Yesterday morning Radio New Zealand covered a review of the national breast cancer screening programme. Reportedly it was commissioned because of resignations at the National Screening Unit which manages and supports screening.

I hope it goes much further. From client work we have been involved in this year, the Minister should be more concerned about whether the government is wasting a huge sum.  The cost/benefit balance of mass screening mammography is under question internationally.  See for example – here, here and here.

As reported by the Listener the Breast Screening Unit recently colluded with mammography providers to attack breast  thermography. The latter uses infrared heat signatures on skin to detect changes in breast health. The mammography campaign called thermography ‘dangerous’. On investigation it turned out that the danger was only that women might choose thermography when the breast screening promoters believe they should just rely on mammography.. 

In our opinion the attack may have been at least partly motivated by the screening programme supporters' extreme sensitivity to questioning of the value of their screening.  Some of those advising the Ministry and the NSU on the relative benefits of mammography and thermography appeared to have professional and/or financial interests in ensuring the mammography screening program continues.  The perception of thermography as a threat to the screening program, came at the same time as efforts were being made to downplay a scientific report questioning mammography’s cost/benefit justification.

• _Dataset_:
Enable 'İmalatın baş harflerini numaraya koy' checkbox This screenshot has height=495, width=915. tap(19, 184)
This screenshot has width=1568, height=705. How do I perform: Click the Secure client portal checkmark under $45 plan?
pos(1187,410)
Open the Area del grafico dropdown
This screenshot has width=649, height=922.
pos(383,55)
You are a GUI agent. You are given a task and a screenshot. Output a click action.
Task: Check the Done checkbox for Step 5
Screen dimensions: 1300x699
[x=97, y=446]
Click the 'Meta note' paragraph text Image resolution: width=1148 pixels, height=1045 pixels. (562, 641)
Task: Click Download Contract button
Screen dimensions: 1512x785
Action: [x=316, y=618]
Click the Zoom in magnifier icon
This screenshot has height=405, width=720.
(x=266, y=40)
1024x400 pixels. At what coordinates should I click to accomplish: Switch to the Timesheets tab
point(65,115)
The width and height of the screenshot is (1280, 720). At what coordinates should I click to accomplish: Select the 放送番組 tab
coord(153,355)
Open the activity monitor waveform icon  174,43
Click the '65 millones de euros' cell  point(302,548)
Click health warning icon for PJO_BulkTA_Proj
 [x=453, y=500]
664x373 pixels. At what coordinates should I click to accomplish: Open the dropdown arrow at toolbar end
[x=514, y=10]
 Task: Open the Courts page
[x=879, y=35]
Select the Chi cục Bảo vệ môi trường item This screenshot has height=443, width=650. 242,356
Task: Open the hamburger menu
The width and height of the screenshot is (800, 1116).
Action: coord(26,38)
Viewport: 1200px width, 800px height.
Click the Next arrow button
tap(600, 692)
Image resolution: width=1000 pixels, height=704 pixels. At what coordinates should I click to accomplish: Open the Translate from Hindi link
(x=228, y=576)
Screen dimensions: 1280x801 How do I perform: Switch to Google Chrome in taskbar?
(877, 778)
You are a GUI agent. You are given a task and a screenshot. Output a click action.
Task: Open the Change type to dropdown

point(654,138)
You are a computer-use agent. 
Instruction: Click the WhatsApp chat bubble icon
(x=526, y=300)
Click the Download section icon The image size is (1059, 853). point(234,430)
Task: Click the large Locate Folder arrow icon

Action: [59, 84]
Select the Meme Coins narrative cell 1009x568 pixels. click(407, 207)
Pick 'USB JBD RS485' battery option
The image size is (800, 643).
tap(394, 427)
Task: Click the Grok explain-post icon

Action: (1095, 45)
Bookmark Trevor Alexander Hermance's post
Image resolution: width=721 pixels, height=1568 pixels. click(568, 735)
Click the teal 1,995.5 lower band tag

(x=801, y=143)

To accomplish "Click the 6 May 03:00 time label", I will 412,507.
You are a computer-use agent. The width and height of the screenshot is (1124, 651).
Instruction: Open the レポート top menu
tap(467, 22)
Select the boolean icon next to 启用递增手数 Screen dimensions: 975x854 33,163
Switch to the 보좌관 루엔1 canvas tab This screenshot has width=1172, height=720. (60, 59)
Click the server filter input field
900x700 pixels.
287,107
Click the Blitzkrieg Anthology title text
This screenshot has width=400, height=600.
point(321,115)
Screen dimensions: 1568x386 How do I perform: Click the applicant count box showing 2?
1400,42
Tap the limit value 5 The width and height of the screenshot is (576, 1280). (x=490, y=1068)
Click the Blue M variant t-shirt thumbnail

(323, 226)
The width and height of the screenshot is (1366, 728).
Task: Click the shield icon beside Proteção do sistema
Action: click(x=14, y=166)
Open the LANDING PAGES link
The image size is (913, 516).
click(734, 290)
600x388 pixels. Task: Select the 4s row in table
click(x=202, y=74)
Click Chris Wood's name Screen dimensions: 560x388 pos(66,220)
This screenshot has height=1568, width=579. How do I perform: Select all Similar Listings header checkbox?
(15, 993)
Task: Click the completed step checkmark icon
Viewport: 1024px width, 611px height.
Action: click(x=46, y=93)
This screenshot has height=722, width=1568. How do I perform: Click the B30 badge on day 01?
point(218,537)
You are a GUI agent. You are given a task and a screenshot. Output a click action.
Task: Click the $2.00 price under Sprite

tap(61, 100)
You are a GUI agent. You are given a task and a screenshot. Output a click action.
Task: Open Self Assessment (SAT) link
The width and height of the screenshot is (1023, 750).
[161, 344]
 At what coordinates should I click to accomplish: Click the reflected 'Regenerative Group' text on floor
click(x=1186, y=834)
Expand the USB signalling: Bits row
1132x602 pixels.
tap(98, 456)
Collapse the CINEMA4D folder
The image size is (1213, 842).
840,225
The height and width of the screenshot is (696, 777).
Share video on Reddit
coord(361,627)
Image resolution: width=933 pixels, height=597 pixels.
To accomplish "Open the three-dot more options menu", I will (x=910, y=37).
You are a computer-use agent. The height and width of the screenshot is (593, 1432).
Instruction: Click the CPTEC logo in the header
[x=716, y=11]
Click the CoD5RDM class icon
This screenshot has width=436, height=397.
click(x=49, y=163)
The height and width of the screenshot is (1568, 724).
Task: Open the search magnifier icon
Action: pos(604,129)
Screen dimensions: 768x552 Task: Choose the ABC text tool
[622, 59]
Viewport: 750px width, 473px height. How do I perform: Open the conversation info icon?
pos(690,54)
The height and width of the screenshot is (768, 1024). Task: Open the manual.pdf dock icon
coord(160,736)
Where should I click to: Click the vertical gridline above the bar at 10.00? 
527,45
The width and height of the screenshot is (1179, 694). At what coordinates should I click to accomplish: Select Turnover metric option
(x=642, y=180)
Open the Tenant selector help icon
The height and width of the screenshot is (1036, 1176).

• _Activity_: Reproduce word for word the passage of the breast screening text that begins with the words containing "I hope it goes" and ends with "rely on mammography..".

• _Response to this exercise_:
I hope it goes much further. From client work we have been involved in this year, the Minister should be more concerned about whether the government is wasting a huge sum.  The cost/benefit balance of mass screening mammography is under question internationally.  See for example – here, here and here.

As reported by the Listener the Breast Screening Unit recently colluded with mammography providers to attack breast  thermography. The latter uses infrared heat signatures on skin to detect changes in breast health. The mammography campaign called thermography ‘dangerous’. On investigation it turned out that the danger was only that women might choose thermography when the breast screening promoters believe they should just rely on mammography..